**Short exercise**
Reproduce word for word the part of the Metro HRA text below, starting with "Post-move counseling provides" and going on through "reach their goals.".

**Quoted text**
****************

Metro HRA Mobility Counseling (Minneapolis-St. Paul Region)
The Metropolitan Council is a regional governmental agency and planning organization serving the Twin Cities seven-county metropolitan area. In the spring of 2015, the Met Council’s Housing and Redevelopment Authority (Metro HRA) announced plans to implement a regional mobility counseling program, the Community Choice program, modeled off successful programs in the Baltimore and Dallas regions. The program is one of the first in the country to be implemented voluntarily and not as a result of a consent decree from litigation. It was introduced as part of the Met Council’s commitment to fulfill goals of the region’s comprehensive plan, Thrive MSP 2040.
The counseling program includes both pre-move and post-move counseling. Before the move, counselors work with participants to overcome budgeting issues and improve financial literacy. Counselors also equip participants with a “renter portfolio,” which is made up of a credit check, letters of recommendation, information about classes and workshops attended and any other information that would help present the voucher holder as a good prospective tenant.
Post-move counseling provides participants with an ongoing support system, helps families get acquainted with amenities within their new communities and assists in landlord relations. Families commit to the program (and to living in a low-poverty area) for two years but are able to receive ongoing support as needed. The approach is holistic and individualized, addressing participant-specific needs and helping families set and reach their goals.

****************

**Raw data**
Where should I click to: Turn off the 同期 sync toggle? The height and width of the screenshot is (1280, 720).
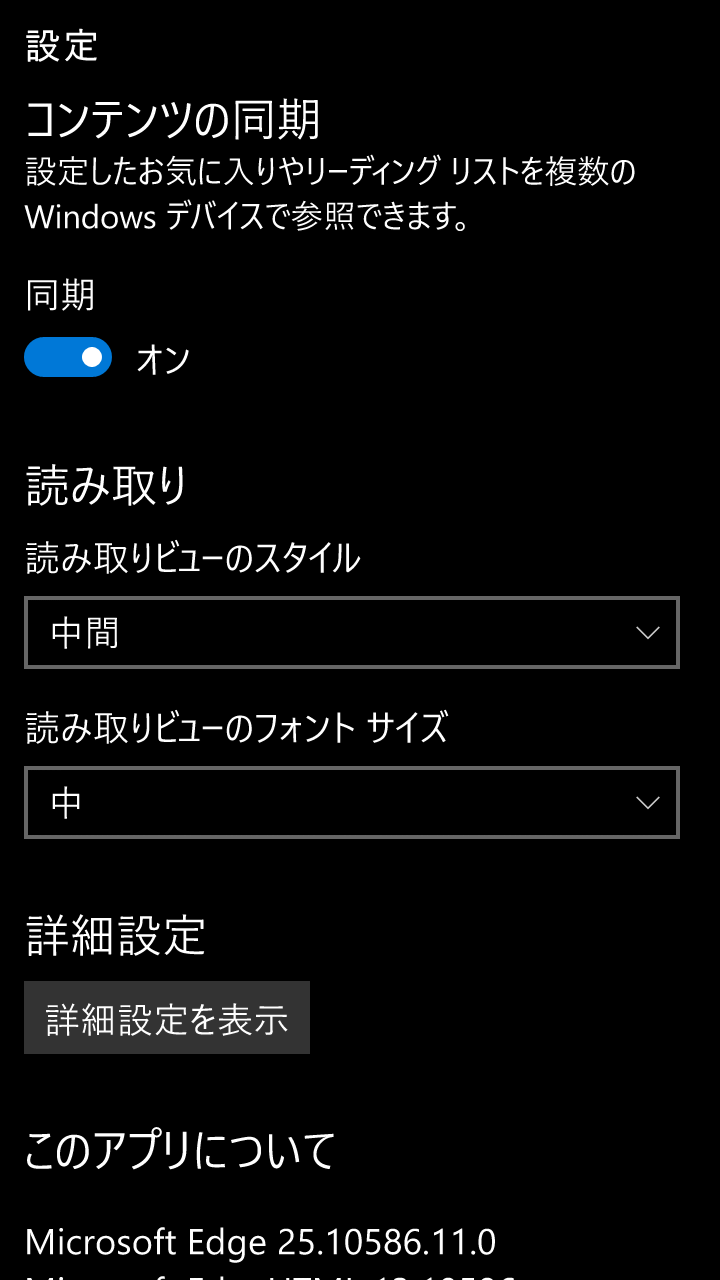click(x=68, y=357)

****************

**Problem solution**
Post-move counseling provides participants with an ongoing support system, helps families get acquainted with amenities within their new communities and assists in landlord relations. Families commit to the program (and to living in a low-poverty area) for two years but are able to receive ongoing support as needed. The approach is holistic and individualized, addressing participant-specific needs and helping families set and reach their goals.